### EXERCISE MATERIAL:
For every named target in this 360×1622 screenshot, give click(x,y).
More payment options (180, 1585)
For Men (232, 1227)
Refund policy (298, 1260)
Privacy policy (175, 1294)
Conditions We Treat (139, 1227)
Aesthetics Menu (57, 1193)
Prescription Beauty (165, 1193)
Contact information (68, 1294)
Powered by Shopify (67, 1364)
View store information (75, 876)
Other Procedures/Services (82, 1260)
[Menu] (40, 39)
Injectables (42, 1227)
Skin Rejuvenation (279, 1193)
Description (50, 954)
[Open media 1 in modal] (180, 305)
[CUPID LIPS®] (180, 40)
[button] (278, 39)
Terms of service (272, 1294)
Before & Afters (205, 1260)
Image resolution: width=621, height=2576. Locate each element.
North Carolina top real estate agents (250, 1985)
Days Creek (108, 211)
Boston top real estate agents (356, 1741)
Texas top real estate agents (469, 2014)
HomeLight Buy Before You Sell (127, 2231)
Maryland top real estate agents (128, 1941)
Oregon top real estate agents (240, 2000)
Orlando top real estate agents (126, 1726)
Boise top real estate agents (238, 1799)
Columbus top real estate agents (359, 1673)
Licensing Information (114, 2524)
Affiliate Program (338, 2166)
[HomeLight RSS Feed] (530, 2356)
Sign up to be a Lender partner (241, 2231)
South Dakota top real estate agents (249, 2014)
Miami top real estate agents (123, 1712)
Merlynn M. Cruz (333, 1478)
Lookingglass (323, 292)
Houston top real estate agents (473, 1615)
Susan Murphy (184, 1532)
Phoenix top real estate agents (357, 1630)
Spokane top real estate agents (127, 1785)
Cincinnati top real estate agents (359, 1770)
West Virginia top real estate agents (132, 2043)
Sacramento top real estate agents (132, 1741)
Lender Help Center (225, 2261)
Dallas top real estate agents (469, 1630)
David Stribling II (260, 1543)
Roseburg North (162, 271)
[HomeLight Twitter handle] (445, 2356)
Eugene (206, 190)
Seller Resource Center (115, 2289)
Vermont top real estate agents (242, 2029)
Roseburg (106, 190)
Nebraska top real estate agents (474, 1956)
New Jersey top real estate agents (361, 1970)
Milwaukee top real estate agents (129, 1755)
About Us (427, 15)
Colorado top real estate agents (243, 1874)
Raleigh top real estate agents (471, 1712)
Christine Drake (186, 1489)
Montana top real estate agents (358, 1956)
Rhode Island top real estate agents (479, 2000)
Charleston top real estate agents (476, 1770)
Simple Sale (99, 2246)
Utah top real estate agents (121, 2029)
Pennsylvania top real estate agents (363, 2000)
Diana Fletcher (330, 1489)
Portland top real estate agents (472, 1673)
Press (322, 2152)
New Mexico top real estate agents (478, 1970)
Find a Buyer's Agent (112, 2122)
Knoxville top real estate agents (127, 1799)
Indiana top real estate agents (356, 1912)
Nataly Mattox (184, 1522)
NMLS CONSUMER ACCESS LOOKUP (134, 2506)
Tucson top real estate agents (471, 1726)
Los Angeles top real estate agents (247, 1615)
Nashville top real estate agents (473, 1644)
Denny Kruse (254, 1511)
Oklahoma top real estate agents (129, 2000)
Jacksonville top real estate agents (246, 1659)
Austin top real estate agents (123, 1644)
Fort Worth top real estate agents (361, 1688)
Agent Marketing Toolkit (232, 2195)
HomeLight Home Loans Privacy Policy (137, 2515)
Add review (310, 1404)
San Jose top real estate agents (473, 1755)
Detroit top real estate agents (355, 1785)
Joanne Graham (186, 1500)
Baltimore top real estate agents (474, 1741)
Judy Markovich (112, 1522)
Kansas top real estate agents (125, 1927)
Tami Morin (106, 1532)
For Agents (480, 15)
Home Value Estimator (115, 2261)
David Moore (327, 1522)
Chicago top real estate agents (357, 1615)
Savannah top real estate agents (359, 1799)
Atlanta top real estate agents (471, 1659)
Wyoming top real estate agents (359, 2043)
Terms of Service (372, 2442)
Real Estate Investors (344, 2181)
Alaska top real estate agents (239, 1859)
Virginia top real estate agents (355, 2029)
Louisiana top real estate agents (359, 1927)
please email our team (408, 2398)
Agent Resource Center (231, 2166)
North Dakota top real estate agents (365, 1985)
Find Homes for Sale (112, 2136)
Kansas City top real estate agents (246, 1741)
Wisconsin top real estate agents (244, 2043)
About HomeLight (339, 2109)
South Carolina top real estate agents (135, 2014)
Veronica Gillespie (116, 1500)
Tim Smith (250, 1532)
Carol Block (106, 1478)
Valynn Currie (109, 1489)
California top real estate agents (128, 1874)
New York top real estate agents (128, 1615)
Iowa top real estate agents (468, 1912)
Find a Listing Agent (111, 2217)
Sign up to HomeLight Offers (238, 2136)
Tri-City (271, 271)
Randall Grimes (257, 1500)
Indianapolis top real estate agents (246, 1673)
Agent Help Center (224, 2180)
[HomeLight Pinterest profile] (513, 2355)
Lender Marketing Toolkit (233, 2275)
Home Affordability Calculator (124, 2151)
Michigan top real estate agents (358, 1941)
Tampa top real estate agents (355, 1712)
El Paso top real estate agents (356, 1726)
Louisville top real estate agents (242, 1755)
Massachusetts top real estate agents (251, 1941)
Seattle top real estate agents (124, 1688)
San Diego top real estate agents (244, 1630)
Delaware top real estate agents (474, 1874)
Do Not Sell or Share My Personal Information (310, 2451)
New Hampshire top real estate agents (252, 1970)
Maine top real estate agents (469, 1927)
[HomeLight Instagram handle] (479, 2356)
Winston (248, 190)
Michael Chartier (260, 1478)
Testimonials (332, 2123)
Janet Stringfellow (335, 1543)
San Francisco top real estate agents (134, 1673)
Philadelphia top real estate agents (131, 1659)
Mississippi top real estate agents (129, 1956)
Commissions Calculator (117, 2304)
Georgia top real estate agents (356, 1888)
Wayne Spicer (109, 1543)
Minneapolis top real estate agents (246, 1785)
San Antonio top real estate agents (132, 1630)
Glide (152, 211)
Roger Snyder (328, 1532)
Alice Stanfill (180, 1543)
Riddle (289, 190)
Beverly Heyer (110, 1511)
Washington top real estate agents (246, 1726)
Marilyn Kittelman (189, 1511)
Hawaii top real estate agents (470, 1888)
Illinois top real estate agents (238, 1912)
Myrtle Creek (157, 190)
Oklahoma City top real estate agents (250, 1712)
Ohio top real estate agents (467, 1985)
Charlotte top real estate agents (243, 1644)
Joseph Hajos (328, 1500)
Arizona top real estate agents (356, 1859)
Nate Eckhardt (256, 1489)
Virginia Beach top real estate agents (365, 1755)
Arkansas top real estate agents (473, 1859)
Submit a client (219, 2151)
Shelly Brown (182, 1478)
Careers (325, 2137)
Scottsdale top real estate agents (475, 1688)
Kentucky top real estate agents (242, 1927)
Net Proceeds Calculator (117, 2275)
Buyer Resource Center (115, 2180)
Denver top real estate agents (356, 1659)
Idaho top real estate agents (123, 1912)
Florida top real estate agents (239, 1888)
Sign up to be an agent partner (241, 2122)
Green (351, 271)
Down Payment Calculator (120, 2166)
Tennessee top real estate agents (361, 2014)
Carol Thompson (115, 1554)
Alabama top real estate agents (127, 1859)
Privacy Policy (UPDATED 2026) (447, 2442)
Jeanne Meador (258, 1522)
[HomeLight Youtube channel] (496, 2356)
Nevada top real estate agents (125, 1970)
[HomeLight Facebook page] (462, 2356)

### WHAT YOU WILL DO:
Would you print exactly, and only, the lines of the data above from the line with "Roseburg (106, 190)" through the line with "New Mexico top real estate agents (478, 1970)", inclusive?

### RESPONSE FOR THIS EXERCISE:
Roseburg (106, 190)
Nebraska top real estate agents (474, 1956)
New Jersey top real estate agents (361, 1970)
Milwaukee top real estate agents (129, 1755)
About Us (427, 15)
Colorado top real estate agents (243, 1874)
Raleigh top real estate agents (471, 1712)
Christine Drake (186, 1489)
Montana top real estate agents (358, 1956)
Rhode Island top real estate agents (479, 2000)
Charleston top real estate agents (476, 1770)
Simple Sale (99, 2246)
Utah top real estate agents (121, 2029)
Pennsylvania top real estate agents (363, 2000)
Diana Fletcher (330, 1489)
Portland top real estate agents (472, 1673)
Press (322, 2152)
New Mexico top real estate agents (478, 1970)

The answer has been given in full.